[Instructions for the task]: An exact transcription of the data below is needed.

[The data]:
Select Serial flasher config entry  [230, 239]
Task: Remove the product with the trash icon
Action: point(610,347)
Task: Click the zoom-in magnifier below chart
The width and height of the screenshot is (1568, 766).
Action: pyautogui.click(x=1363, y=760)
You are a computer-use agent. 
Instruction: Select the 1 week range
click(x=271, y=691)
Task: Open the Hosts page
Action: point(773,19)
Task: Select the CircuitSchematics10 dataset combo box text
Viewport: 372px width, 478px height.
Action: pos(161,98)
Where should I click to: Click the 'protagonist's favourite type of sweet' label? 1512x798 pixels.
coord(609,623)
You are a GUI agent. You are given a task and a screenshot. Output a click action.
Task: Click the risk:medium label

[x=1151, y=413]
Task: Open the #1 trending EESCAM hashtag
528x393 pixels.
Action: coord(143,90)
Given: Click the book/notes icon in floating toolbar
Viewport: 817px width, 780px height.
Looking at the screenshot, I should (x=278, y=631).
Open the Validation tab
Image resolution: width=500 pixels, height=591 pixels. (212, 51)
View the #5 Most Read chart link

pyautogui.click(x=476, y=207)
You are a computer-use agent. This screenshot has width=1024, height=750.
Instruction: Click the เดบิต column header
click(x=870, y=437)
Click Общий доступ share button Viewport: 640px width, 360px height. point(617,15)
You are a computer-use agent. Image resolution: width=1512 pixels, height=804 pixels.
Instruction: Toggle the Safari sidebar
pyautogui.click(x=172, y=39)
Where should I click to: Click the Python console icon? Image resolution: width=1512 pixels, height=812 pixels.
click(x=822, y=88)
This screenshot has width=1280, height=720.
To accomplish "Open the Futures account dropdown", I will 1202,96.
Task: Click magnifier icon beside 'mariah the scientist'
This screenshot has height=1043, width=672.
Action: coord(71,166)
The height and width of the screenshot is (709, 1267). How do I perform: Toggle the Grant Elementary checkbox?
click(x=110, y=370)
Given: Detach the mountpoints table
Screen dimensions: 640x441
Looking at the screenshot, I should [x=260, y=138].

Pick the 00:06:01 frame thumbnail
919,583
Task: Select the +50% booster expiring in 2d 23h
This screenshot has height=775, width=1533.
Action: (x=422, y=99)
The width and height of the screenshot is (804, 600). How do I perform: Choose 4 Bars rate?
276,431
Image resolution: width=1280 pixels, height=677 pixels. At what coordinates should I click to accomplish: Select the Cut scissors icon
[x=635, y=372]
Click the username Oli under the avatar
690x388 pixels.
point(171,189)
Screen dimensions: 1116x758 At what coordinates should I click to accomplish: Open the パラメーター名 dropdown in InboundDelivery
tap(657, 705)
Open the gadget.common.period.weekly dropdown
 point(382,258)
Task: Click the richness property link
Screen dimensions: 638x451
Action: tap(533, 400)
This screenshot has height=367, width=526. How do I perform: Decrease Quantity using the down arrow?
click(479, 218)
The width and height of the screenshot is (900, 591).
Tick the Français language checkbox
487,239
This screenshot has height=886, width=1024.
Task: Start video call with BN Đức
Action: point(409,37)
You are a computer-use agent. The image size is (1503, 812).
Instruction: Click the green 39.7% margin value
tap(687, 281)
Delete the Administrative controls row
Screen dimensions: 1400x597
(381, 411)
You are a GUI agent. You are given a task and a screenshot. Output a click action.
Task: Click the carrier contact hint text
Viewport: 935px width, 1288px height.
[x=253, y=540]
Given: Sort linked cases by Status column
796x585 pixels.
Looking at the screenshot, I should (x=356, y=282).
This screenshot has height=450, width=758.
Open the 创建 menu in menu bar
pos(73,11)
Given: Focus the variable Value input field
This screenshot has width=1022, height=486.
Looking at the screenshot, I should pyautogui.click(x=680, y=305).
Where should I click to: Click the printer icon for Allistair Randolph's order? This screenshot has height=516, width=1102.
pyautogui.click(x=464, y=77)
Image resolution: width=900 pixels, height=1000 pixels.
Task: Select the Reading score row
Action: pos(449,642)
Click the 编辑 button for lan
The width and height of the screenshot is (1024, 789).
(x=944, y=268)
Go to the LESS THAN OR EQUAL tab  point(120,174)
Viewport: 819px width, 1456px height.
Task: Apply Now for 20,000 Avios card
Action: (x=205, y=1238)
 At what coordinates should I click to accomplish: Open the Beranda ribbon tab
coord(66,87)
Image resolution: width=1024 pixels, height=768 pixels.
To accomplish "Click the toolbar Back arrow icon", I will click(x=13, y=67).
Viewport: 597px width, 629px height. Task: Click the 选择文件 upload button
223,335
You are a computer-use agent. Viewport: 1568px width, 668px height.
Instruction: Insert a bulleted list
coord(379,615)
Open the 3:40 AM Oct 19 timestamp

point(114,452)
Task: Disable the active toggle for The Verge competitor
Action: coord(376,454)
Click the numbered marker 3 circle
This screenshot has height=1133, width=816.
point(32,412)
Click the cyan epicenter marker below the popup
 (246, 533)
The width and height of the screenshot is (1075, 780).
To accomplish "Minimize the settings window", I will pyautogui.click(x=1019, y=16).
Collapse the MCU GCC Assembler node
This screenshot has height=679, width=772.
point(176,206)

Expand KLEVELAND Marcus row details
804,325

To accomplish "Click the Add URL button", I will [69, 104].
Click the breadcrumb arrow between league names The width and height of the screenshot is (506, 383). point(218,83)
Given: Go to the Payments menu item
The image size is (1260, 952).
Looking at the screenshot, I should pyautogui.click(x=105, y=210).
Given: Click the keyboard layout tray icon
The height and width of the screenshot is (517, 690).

[Result of this exercise]:
Select Serial flasher config entry  [230, 239]
Task: Remove the product with the trash icon
Action: point(610,347)
Task: Click the zoom-in magnifier below chart
The width and height of the screenshot is (1568, 766).
Action: pyautogui.click(x=1363, y=760)
You are a computer-use agent. 
Instruction: Select the 1 week range
click(x=271, y=691)
Task: Open the Hosts page
Action: point(773,19)
Task: Select the CircuitSchematics10 dataset combo box text
Viewport: 372px width, 478px height.
Action: pos(161,98)
Where should I click to: Click the 'protagonist's favourite type of sweet' label? 1512x798 pixels.
coord(609,623)
You are a GUI agent. You are given a task and a screenshot. Output a click action.
Task: Click the risk:medium label

[x=1151, y=413]
Task: Open the #1 trending EESCAM hashtag
528x393 pixels.
Action: coord(143,90)
Given: Click the book/notes icon in floating toolbar
Viewport: 817px width, 780px height.
Looking at the screenshot, I should (x=278, y=631).
Open the Validation tab
Image resolution: width=500 pixels, height=591 pixels. (212, 51)
View the #5 Most Read chart link

pyautogui.click(x=476, y=207)
You are a computer-use agent. This screenshot has width=1024, height=750.
Instruction: Click the เดบิต column header
click(x=870, y=437)
Click Общий доступ share button Viewport: 640px width, 360px height. point(617,15)
You are a computer-use agent. Image resolution: width=1512 pixels, height=804 pixels.
Instruction: Toggle the Safari sidebar
pyautogui.click(x=172, y=39)
Where should I click to: Click the Python console icon? Image resolution: width=1512 pixels, height=812 pixels.
click(x=822, y=88)
This screenshot has width=1280, height=720.
To accomplish "Open the Futures account dropdown", I will 1202,96.
Task: Click magnifier icon beside 'mariah the scientist'
This screenshot has height=1043, width=672.
Action: coord(71,166)
The height and width of the screenshot is (709, 1267). How do I perform: Toggle the Grant Elementary checkbox?
click(x=110, y=370)
Given: Detach the mountpoints table
Screen dimensions: 640x441
Looking at the screenshot, I should [x=260, y=138].

Pick the 00:06:01 frame thumbnail
919,583
Task: Select the +50% booster expiring in 2d 23h
This screenshot has height=775, width=1533.
Action: (x=422, y=99)
The width and height of the screenshot is (804, 600). How do I perform: Choose 4 Bars rate?
276,431
Image resolution: width=1280 pixels, height=677 pixels. At what coordinates should I click to accomplish: Select the Cut scissors icon
[x=635, y=372]
Click the username Oli under the avatar
690x388 pixels.
point(171,189)
Screen dimensions: 1116x758 At what coordinates should I click to accomplish: Open the パラメーター名 dropdown in InboundDelivery
tap(657, 705)
Open the gadget.common.period.weekly dropdown
 point(382,258)
Task: Click the richness property link
Screen dimensions: 638x451
Action: tap(533, 400)
This screenshot has height=367, width=526. How do I perform: Decrease Quantity using the down arrow?
click(479, 218)
The width and height of the screenshot is (900, 591).
Tick the Français language checkbox
487,239
This screenshot has height=886, width=1024.
Task: Start video call with BN Đức
Action: point(409,37)
You are a computer-use agent. The image size is (1503, 812).
Instruction: Click the green 39.7% margin value
tap(687, 281)
Delete the Administrative controls row
Screen dimensions: 1400x597
(381, 411)
You are a GUI agent. You are given a task and a screenshot. Output a click action.
Task: Click the carrier contact hint text
Viewport: 935px width, 1288px height.
[x=253, y=540]
Given: Sort linked cases by Status column
796x585 pixels.
Looking at the screenshot, I should (x=356, y=282).
This screenshot has height=450, width=758.
Open the 创建 menu in menu bar
pos(73,11)
Given: Focus the variable Value input field
This screenshot has width=1022, height=486.
Looking at the screenshot, I should pyautogui.click(x=680, y=305).
Where should I click to: Click the printer icon for Allistair Randolph's order? This screenshot has height=516, width=1102.
pyautogui.click(x=464, y=77)
Image resolution: width=900 pixels, height=1000 pixels.
Task: Select the Reading score row
Action: pos(449,642)
Click the 编辑 button for lan
The width and height of the screenshot is (1024, 789).
(x=944, y=268)
Go to the LESS THAN OR EQUAL tab  point(120,174)
Viewport: 819px width, 1456px height.
Task: Apply Now for 20,000 Avios card
Action: (x=205, y=1238)
 At what coordinates should I click to accomplish: Open the Beranda ribbon tab
coord(66,87)
Image resolution: width=1024 pixels, height=768 pixels.
To accomplish "Click the toolbar Back arrow icon", I will click(x=13, y=67).
Viewport: 597px width, 629px height. Task: Click the 选择文件 upload button
223,335
You are a computer-use agent. Viewport: 1568px width, 668px height.
Instruction: Insert a bulleted list
coord(379,615)
Open the 3:40 AM Oct 19 timestamp

point(114,452)
Task: Disable the active toggle for The Verge competitor
Action: coord(376,454)
Click the numbered marker 3 circle
This screenshot has height=1133, width=816.
point(32,412)
Click the cyan epicenter marker below the popup
 (246, 533)
The width and height of the screenshot is (1075, 780).
To accomplish "Minimize the settings window", I will pyautogui.click(x=1019, y=16).
Collapse the MCU GCC Assembler node
This screenshot has height=679, width=772.
point(176,206)

Expand KLEVELAND Marcus row details
804,325

To accomplish "Click the Add URL button", I will [69, 104].
Click the breadcrumb arrow between league names The width and height of the screenshot is (506, 383). point(218,83)
Given: Go to the Payments menu item
The image size is (1260, 952).
Looking at the screenshot, I should pyautogui.click(x=105, y=210).
Given: Click the keyboard layout tray icon
The height and width of the screenshot is (517, 690).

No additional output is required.